Id. at 187 (citations and quotation marks omitted).
Thus, this case is similar to Payne v. Thompson Sales Co., 322 S.W.3d 590 (Mo.App.2010), which featured different causation opinions from two experts, each of whom had examined the claimant, reviewedthe medical records, and explained the basis for his opinion. Admissibility was not an issue, so the ALJ could consider both opinions and rely upon either, a decision that we were not authorized to second guess. Id. at 593.
Claim & Analysis
Claimant seeks, per Hampton, 121 S.W.3d at 223, to portray this as “the rare case when the award is contrary to the overwhelming weight of the evidence.”
Successful “against the weight” challenges, by their nature, involve four steps:
1. Identify a factual proposition needed to sustain the result;
2. Marshal all record evidence supporting that proposition;
3. Marshal contrary evidence of record, subject to the factfinder's credibility determinations, explicit or implicit; and
4. Prove, in light of the whole record, that the step 2 evidence and its reasonable inferences are so non-probative that no reasonable mind could believe the proposition.

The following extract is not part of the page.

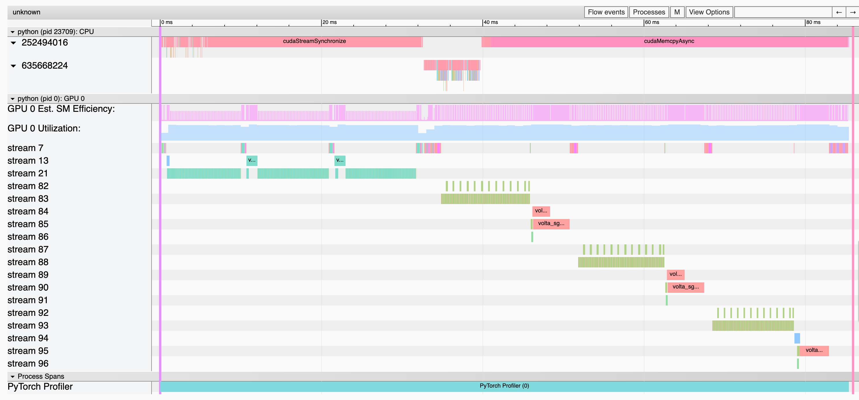Image resolution: width=859 pixels, height=400 pixels.
Task: Select the volta_sg kernel on stream 90
Action: tap(685, 287)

See, e.g., Stewart v. Sidio, 358 S.W.3d 524, 527–28 (Mo.App.2012); Houston v. Crider, 317 S.W.3d 178, 187 (Mo.App.2010).
Houston and its progeny, not being workers compensation cases, involved “against the weight” claims. Hampton speaks in terms of “overwhelming weight,” which may reflect a difference in degree, but not in analysis.
Claimant focuses on step 3, emphasizing testimony favorable to him, even some that the ALJ did not credit. He largely ignores steps 2 and 4 and the ALJ's credibility findings, which strips his argument of persuasive or analytical value. See Stewart, 358 S.W.3d at 528;Houston, 317 S.W.3d at 188–89.
Claimant's reliance on cases like Tillotson v. St. Joseph Medical Center, 347 S.W.3d 511 (Mo.App.2011), is misplaced. “This case highlights the material distinction between determining whether a compensable injury has occurred and determining the medical treatment required to be provided to treat a compensable injury.” Id. at 517.Tillotson involved the latter situation, but as to the herniated disc, this case involves the former.
Conclusion
Claimant has not shown, nor have we found, that this is the “rare case” for reversal per Hampton. We reject Claimant's sole point and affirm the award.